Yargıtay Kararı 8. Hukuk Dairesi 2021/17447 E. 2022/624 K. 01.02.2022 T.

YARGITAY KARARI
DAİRE : 8. Hukuk Dairesi
ESAS NO : 2021/17447
KARAR NO : 2022/624
KARAR TARİHİ : 01.02.2022

MAHKEMESİ :Sulh Hukuk Mahkemesi
DAVA TÜRÜ : Tapu İptali Ve Tescil

Taraflar arasında görülen ve yukarıda açıklanan davada yapılan yargılama sonunda Mahkemece, davanın reddine karar verilmiş olup, hükmün davacı tarafından temyiz edilmesi üzerine; dosya incelendi, gereği düşünüldü:
K A R A R
Davacı …, Kadastro Mahkemesine sunmuş olduğu 09.12.2010 havale tarihli dilekçesiyle, malik ve zilyet bulunduğu taşınmazlardan bir kısmının 101 ada 1 parsel numarası altında orman vasfıyla Hazine adına tespit ve tescil edildiğini, taşınmaza ait tapu ve vergi kaydının bulunduğunu belirterek, kadastro tespitinin iptali ile taşınmazın kendisi ile diğer mirasçılar adına tapuya tesciline karar verilmesi istemiyle dava açmıştır.
Kadastro mahkemesince verilen görevsizlik kararına istinaden dava dosyasının gönderildiği Sulh hukuk Mahkemesince yapılan yargılama sonunda, davanın reddine karar verilmiş; hüküm, davacı tarafından temyiz edilmiştir.
Dava, tapu iptal ve tescil istemine ilişkindir.
Çekişmeli taşınmazın bulunduğu yerde orman kadastrosunun 3402 sayılı Yasa’nın 5304 sayılı Kanunla değişik 4. maddesi hükmüne göre yapıldığı ve 02.07.2010 – 02.08.2010 tarihleri arasında ilan edilerek kesinleştiği anlaşılmaktadır.
Mahkemece, yapılan keşifte söz konusu dayanak tahrir kaydının sınırlarının tam olarak belirlenmemesi, davacının söz konusu taşınmaza zilyet olduğunu belirtmesine rağmen dinlenen davacı tanıklarının da davacının kazanmayı sağlayıcı süre kadar kadar taşınmaza zilyet olduğunu ifade etmemeleri, sunulan “men kararlarında” bu hususta hükme elverişli olmadığı gibi bahse konu kamu taşınmaza yönelik bir çok kişinin üzerinde hak iddiasında bulunup, kesintisiz bir zilyetliğinde mevcut olmadığının mahalli bilirkişiler tarafından ifade edilmemiş olması karşısında, davanın sübut bulmadığı gerekçesiyle davanın reddine karar verilmişse de, eksik inceleme ve araştırma ile hüküm kurulmuştur.
Şöyle ki; davacı dava dilekçesinde, tapu ve vergi kaydına dayanarak, taşınmazların hem kendi hem de murisi …’in tüm mirasçıları adına tescilini talep ettiği halde, davacının dayandığı kayıtlar tüm tedavülleri ile birlikte dosyaya getirtilmemiş, dayanak tapu maliki ile davacı arasındaki akdi ya da ırsı ilişki tespit edilmemiştir.

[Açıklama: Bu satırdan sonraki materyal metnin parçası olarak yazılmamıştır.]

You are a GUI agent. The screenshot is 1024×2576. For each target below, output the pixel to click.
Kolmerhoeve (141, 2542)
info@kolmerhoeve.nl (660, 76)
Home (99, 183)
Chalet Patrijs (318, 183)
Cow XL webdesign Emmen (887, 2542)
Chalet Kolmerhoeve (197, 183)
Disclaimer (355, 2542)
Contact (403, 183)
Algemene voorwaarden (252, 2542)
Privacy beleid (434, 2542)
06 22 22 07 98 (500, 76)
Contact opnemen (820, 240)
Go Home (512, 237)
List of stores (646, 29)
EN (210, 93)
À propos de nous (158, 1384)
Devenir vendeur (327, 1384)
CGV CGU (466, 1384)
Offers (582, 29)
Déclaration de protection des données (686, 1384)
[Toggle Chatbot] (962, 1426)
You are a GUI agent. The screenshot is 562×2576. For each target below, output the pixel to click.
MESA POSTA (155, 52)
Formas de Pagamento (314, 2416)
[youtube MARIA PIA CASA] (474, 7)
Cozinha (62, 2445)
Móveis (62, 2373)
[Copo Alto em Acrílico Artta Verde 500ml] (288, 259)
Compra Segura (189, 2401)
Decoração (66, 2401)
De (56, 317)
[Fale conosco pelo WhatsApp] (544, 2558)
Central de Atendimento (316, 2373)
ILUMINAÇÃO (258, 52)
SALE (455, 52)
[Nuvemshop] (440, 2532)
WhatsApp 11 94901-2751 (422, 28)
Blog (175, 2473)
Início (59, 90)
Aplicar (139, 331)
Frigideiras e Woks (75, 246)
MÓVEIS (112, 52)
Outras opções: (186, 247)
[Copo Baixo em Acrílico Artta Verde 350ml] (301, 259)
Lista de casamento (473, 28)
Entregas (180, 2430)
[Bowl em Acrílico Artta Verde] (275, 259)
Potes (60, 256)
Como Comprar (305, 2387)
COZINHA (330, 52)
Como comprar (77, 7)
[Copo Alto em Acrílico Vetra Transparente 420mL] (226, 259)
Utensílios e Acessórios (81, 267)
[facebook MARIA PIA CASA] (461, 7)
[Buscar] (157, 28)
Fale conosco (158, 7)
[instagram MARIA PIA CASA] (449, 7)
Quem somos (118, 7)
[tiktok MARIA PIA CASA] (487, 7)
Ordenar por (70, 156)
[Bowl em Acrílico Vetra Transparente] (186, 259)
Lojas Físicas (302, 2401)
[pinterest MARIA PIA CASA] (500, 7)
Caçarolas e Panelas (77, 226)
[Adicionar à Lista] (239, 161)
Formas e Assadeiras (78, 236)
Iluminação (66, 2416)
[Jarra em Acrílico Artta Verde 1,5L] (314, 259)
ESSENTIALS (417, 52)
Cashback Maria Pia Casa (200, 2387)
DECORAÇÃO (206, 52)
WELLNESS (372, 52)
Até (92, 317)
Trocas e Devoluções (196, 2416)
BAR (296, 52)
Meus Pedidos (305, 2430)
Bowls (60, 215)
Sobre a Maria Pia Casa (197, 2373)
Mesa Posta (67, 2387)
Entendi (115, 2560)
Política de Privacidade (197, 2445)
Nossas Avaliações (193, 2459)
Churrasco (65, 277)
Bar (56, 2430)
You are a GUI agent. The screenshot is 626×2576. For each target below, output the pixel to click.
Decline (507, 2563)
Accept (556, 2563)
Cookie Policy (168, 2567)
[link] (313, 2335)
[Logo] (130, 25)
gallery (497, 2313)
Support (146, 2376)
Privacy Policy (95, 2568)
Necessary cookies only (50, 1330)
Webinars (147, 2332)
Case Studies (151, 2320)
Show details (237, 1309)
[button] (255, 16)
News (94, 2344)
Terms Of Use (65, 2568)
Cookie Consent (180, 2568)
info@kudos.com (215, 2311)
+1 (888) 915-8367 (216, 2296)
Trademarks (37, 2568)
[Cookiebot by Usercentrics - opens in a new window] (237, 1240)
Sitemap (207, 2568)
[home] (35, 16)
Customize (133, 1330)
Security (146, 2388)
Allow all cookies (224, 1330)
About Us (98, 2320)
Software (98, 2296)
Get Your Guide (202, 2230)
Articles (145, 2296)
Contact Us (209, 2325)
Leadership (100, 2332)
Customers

Ayrıca, davacı dava dilekçesinde taşınmazın hem kendi hem de kardeşleri adına tescilini talep etmesine rağmen aktif dava ehliyeti bulunup bulunmadığı üzerinde durulmamış, dayanak kayıtlar yöntemince uygulanmamış, keşifte dinlenen kişilerin mahalli bilirkişi sıfatı ile mi tanık sıfatı ile mi dinlendiği yazılmamış ve dinlenen bu kişilerin mahalli bilirkişi isim listesinde ve tanık listesinde yer almadıkları görülmüştür. Öte yandan, keşif sonrası bilirkişi tarafından düzenlenen krokide 101 ada 1 parselin sadece dava edilen kısmı gösterilmiş olup, bu alanın 101 ada 1 parselin çapı üzerinde nereye geldiği gösterilmediğinden, çekişmeli taşınmaza komşu taşınmaz bulunup bulunmadığı ve taşınmazın orman içi açıklık vasfında olup olmadığı da anlaşılamamıştır. Bu şekilde eksik araştırma ve incelemeye dayalı olarak hüküm kurulması usul ve yasaya uygun bulunmamaktadır.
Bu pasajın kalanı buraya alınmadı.